Читать книгу Security Engineering - Ross Anderson - Страница 150

Finally, some modern cryptosystems are asymmetric, in that different keys are used for encryption and decryption. So, for example, most web sites nowadays have a certificate containing a public key with which people can encrypt their session using a protocol called TLS; the owner of the web page can decrypt the traffic using the corresponding private key. We'll go into the details later.

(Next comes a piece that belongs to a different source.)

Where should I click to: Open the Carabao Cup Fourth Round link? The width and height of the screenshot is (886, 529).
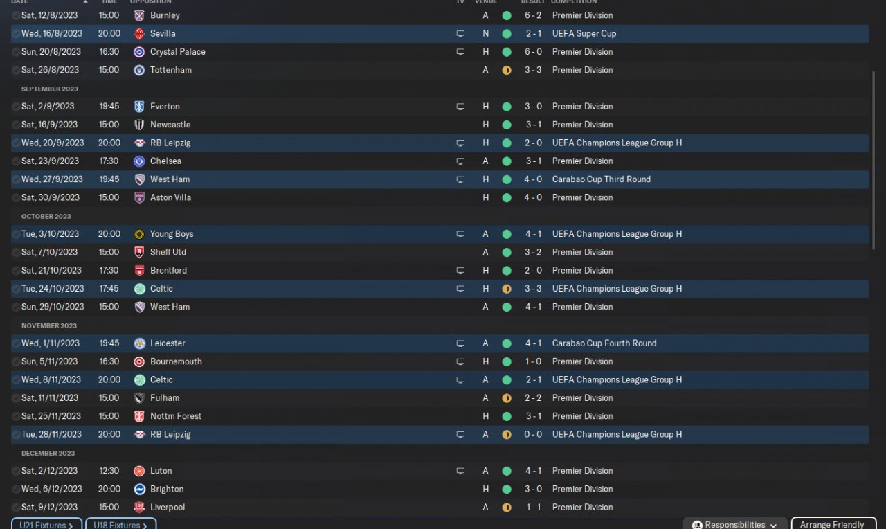pos(604,343)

There are some pre-computer examples of this too; perhaps the best is the postal service. You can send me a private message by addressing it to me and dropping it into a post box. Once that's done, I'm the only person who'll be able to read it. Of course, many things can go wrong: you might get the wrong address for me (whether by error or as a result of deception); the police might get a warrant to open my mail; the letter might be stolen by a dishonest postman; a fraudster might redirect my mail without my knowledge; or a thief might steal the letter from my doormat. Similar things can go wrong with public key cryptography: false public keys can be inserted into the system, computers can be hacked, people can be coerced and so on. We'll look at these problems in more detail in later chapters.

Another asymmetric application of cryptography is the digital signature. The idea here is that I can sign a message using a private signature key and then anybody can check this using my public signature verification key. Again, there are pre-computer analogues in the form of manuscript signatures and seals; and again, there is a remarkably similar litany of things that can go wrong, both with the old way of doing things and with the new.